Calling on his fascination with science, Mr. Downs traveled to the South Pole, submerged himself in the waters off Australia for a caged encounter with a great white shark and covered the story of Koko, the hand-signing gorilla.
While reporting on killer whales, he took a ride on one. Another time, he boarded the “vomit comet,” the NASA aircraft that simulates the weightlessness of space. With “20/20” correspondent Geraldo Rivera, he went diving in the Caribbean for a centuries-old Spanish galleon.
“Covering adventure stories let me be more than a reporter,” he said during a “20/20” tribute marking his retirement in 1999. “I became a cowboy in the great West in search of wild mustangs to tame.”
Mr. Downs was almost unfailingly agreeable and had an excellent rapport with Walters, despite their markedly different styles. He did, however, sit out the installment of “20/20” in 1997 when, over his objections, Walters interviewed sportscaster Marv Albert about his much-publicized sexual conduct.
“It was well produced and Barbara did a fine job,” Mr. Downs told Television Quarterly, according to the Atlanta Journal-Constitution. “But what did that do for people? It seemed pure tabloid, and I just couldn’t go with it.”
“Responsible journalism,” he continued, “helps enlighten.”
Mr. Downs remained on “20/20” for so long that the host who had once seemed fatherly began to appear grandfatherly. When he had a double-knee replacement in 1996, he documented the ordeal for his “20/20” viewers — missing only one night of his hosting duties.
Hugh Malcolm Downs was born Feb. 14, 1921, in Akron, Ohio. His father sold automobile accessories. The younger Mr. Downs attended what is now Bluffton University in Ohio and, in need of funds, found work in 1939 as a radio announcer in nearby Lima. He gradually moved up the ranks.
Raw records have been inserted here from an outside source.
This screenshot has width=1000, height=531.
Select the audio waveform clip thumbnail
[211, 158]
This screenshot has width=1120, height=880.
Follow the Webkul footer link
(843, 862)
Mr. Downs moved to larger radio stations in Detroit, where he studied at Wayne State University, and later in Chicago. He said that when he did his first TV audition, in the mid-1940s, he had never before seen a television show.
One of his first TV jobs was with the “Kukla, Fran and Ollie” puppet show. By 1954, he was in New York, where he worked briefly with host Arlene Francis on the “Home” program.
Mr. Downs confessed that he initially dismissed television as a “gimmick.” The medium proved more popular than he anticipated, however, and he got his first prominent TV gig as an announcer on “Caesar’s Hour,” the NBC comedy sketch show featuring Sid Caesar, during its last season on the air. The next year, he joined “The Tonight Show.”
In 1944, Mr. Downs married Ruth Shaheen. She died in 2017. Survivors include two children, Hugh R. “H.R.” Downs and Deirdre Downs; a brother; two grandchildren; and four great-grandchildren.
True to the persona he presented to his audiences, Mr. Downs cultivated many interests outside television. He composed music and sailed a boat to Tahiti, a voyage that he chronicled in his 1967 book “A Shoal of Stars.” His other books included the memoirs “Yours Truly” (1960) and “On Camera: My 10,000 Hours on Television” (1986) and several books on the theme of aging gracefully.
“I personify the audience as they would like to be,” he once told Look magazine, “talking about many things with many people.”